**What you need to do:**
The answer consists solely of the lines running from the one with "Click the $149.00 License Research price" through the final line below, transcribed exactly and without any pictures.
*** Opening Input records ***
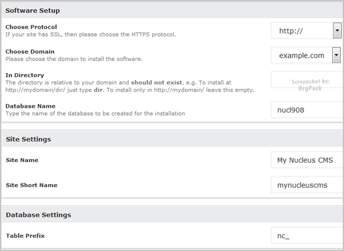Viewport: 344px width, 251px height.
Task: Select the example.com domain combo box
Action: (x=306, y=55)
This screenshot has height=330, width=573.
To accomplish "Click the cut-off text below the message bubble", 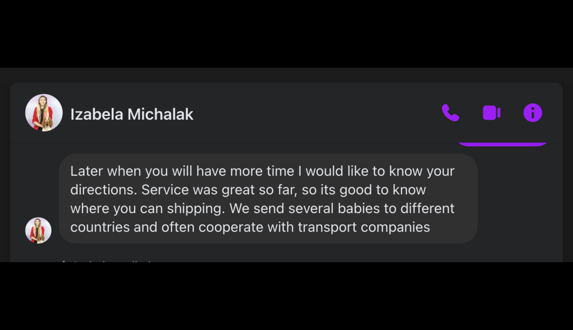I will (111, 260).
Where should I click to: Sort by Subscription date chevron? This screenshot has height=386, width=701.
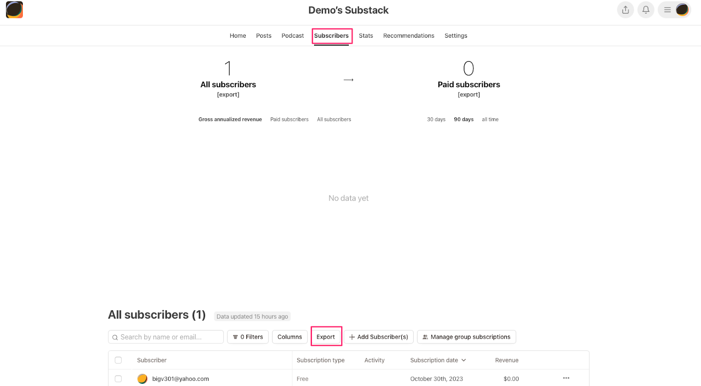(464, 360)

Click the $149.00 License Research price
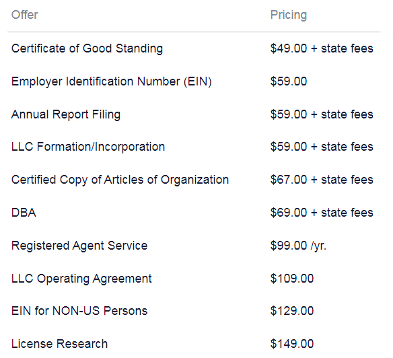pyautogui.click(x=292, y=344)
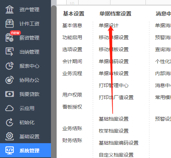This screenshot has width=171, height=158.
Task: Click the 协同办公 sidebar icon
Action: click(x=10, y=80)

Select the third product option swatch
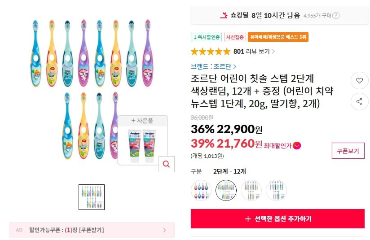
*** Closing Input records ***
**Exercise output:**
Click the $149.00 License Research price
pyautogui.click(x=292, y=344)
This screenshot has width=171, height=158.
Task: Click the 协同办公 sidebar icon
Action: click(x=10, y=80)

Select the third product option swatch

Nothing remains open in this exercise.